Kittie added the last of this customer’s order to the pile that sat on the wrapping table. In just seconds she had the brown paper snug around the stack of fresh laundry and tied off with string. She marked the customer’s name with a pencil and carried it to the pickup bins.
Without breaking her resolute, shuffling stride, she snatched the apple from behind the coal bucket and the paper-wrapped sandwich from the floor and headed back to the pile of sodden linen.
“Oh, you there!”
The voice stopped Kittie dead in her tracks. She’d been caught red-handed with the sandwich and apple. Her heart thudded in her chest. Hannah Marie was going to eat tonight if she had to kill to keep the sandwich. There would be enough meat and cheese between those two slices of bread to feed her for three days.
“Miss? I should like to —”
The call was broken by a spasm of coughing. Kittie turned and looked toward the front of the laundry. It seemed impossible that the horrid hacking sounds could be coming from so slight a woman.
Kittie pocketed the sandwich and apple, forgot her guilt and pointed her stiff toes toward the makeshift front counter. Her feet wouldn’t warm up until she planted them next to the corncob burner tonight. During the day she simply scuffed along to protect them from getting banged up inside her cracked and hole-ridden shoes.
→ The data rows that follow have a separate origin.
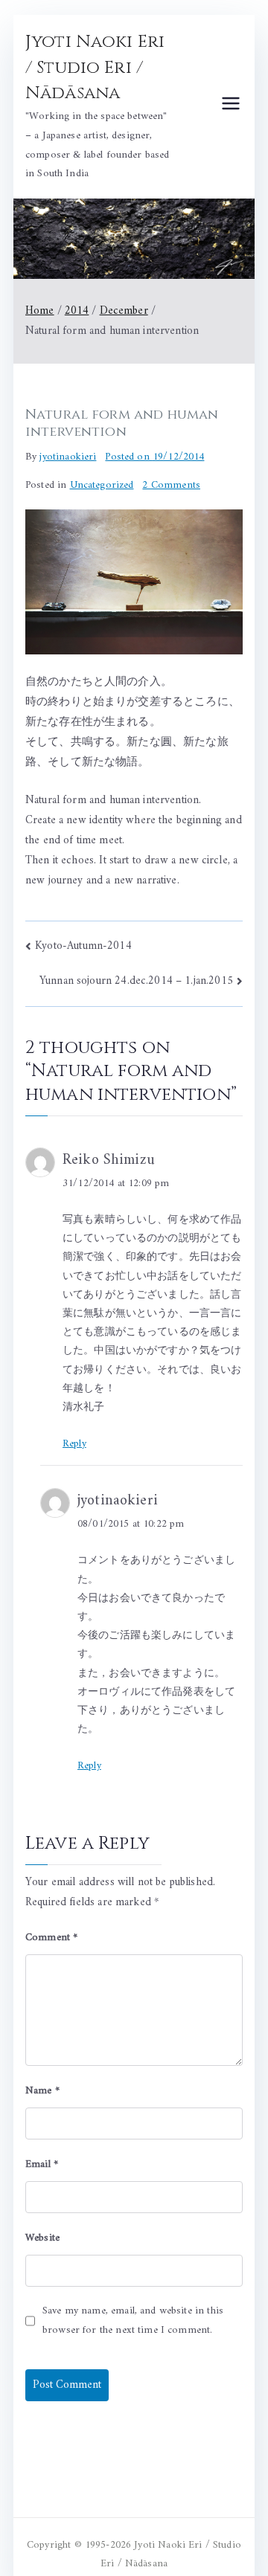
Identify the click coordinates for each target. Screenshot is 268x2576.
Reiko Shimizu (109, 1160)
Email (41, 2164)
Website (42, 2238)
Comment (51, 1937)
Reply (74, 1443)
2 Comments (171, 485)
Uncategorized (102, 485)
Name (42, 2090)
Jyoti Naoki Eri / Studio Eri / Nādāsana (95, 67)
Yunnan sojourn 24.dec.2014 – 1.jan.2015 (136, 981)
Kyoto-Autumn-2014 (83, 946)
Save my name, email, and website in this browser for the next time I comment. (132, 2320)
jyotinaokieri (67, 457)
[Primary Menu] (231, 107)
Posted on (154, 457)
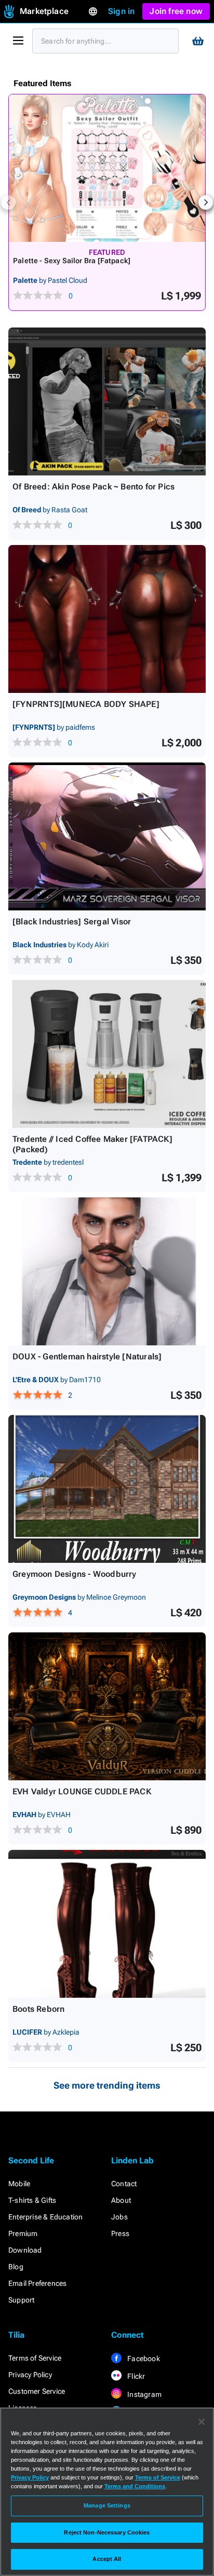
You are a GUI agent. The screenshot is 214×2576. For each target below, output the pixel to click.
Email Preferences (37, 2283)
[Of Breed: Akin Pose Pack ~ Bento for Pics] (107, 401)
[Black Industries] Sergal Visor (71, 921)
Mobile (19, 2183)
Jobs (119, 2217)
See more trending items (107, 2085)
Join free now (176, 11)
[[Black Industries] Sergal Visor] (107, 836)
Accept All (106, 2559)
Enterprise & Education (45, 2217)
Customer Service (36, 2391)
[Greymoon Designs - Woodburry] (107, 1489)
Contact (124, 2183)
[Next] (205, 202)
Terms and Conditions (134, 2486)
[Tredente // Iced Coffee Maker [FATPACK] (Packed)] (107, 1054)
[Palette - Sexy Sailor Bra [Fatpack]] (107, 168)
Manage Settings (107, 2505)
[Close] (201, 2421)
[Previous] (8, 202)
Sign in (121, 11)
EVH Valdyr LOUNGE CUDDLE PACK (81, 1791)
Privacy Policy (30, 2374)
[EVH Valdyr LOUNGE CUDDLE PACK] (107, 1706)
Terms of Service (34, 2358)
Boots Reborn (38, 2009)
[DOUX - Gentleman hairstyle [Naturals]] (107, 1271)
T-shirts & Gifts (32, 2200)
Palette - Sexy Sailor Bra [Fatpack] (71, 260)
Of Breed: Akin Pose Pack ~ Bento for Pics (93, 487)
Sometimes they were so cold she thought her toes might just shatter like glass if she bumped them wrong.
Flossie worked inside the main building that stayed toasty and warm from the small coal burners that heated the big wash tubs. Even on days like this the woman broke a sweat in there. Kittie’s assignments kept her in the lean-to built on at the back. It was a dilapidated excuse for an enclosure that let the frigid wind keep a constant draft through the unheated shed.
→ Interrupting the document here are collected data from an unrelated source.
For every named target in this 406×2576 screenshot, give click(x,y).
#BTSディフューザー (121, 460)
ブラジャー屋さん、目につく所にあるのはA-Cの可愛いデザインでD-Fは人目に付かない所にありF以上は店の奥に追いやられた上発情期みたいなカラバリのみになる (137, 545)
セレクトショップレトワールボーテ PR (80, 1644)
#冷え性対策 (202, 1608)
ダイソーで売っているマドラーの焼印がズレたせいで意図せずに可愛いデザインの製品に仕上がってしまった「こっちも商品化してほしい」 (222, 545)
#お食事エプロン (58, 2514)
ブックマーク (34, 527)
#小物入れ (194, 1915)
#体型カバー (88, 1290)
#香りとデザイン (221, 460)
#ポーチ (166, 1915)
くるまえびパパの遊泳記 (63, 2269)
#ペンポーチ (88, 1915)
Kittie forced herself to focus on the woman who leaned on the counter. “Are you all right?” It wasn’t her place to deal with customers, but it was impossible to ignore the lady in distress. And it would keep her inside the warm sanctuary for a few precious minutes.
The woman raised her right hand and nodded feebly as she tried to hide the next spasm behind the dainty handkerchief clutched to her mouth. Her lifeless graying hair was pulled into a careful bun beneath a jaunty hat that looked out of place to Kittie, sitting as it did over gaunt cheeks and sunken eyes. Her fashionable shirtwaist and three-quarter coat would have been pretty if it hadn’t hung so oddly from her bones.
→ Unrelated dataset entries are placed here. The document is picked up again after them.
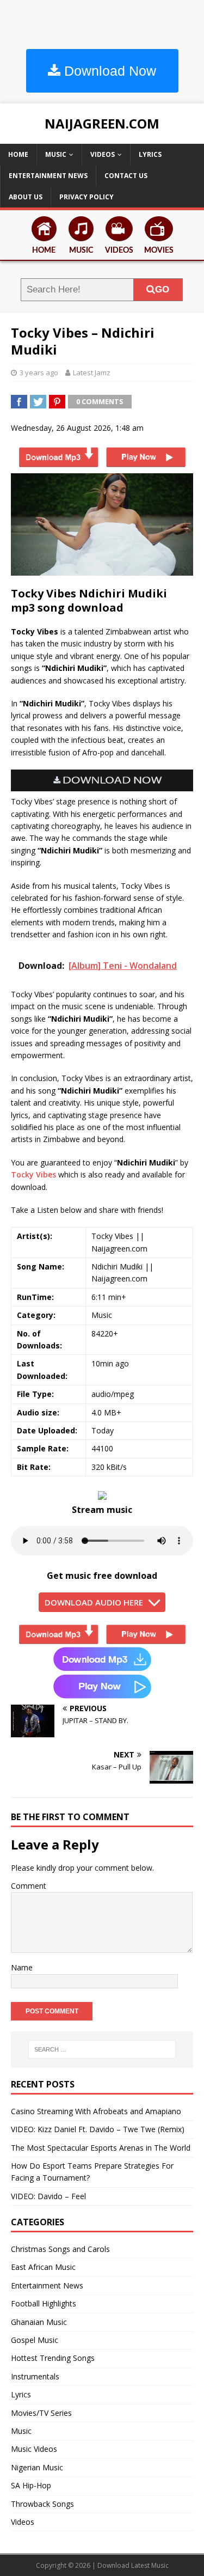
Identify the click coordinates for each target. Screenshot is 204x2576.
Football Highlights (43, 2303)
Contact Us (125, 175)
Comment (28, 1886)
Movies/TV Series (41, 2413)
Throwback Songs (42, 2504)
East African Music (43, 2267)
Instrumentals (35, 2376)
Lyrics (150, 154)
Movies (159, 250)
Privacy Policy (86, 197)
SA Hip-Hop (31, 2485)
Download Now (108, 70)
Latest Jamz (91, 372)
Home (18, 154)
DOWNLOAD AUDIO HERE (94, 1602)
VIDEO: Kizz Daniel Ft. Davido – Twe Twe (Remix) (97, 2129)
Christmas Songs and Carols (60, 2249)
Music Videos (34, 2449)
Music (55, 154)
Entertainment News (48, 175)
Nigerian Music (37, 2467)
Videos (102, 154)
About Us (25, 197)
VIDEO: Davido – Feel (48, 2196)
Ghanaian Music (39, 2322)
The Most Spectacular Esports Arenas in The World (100, 2147)
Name (22, 1967)
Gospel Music (34, 2340)
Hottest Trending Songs (53, 2358)
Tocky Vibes (33, 1174)
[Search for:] (102, 2049)
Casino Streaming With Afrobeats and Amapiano (96, 2111)
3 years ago (39, 372)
Kittie recognized the sunken eyes and gray pallor. The consumption had taken Hannah Marie’s mother just like that little more than a year ago. She fingered a wild strand of hair back into her own topknot, glad that her apron hid the shabby condition of her skirt and jerkin, and wondered what she could do for this poor woman.
Before she came up with an answer, the woman sagged into a broken-backed chair, and Kittie found herself hobbling on around the counter. She twisted the tap on the cider keg that sat in the corner and ran a cup of the sweet, golden liquid and knelt beside the woman.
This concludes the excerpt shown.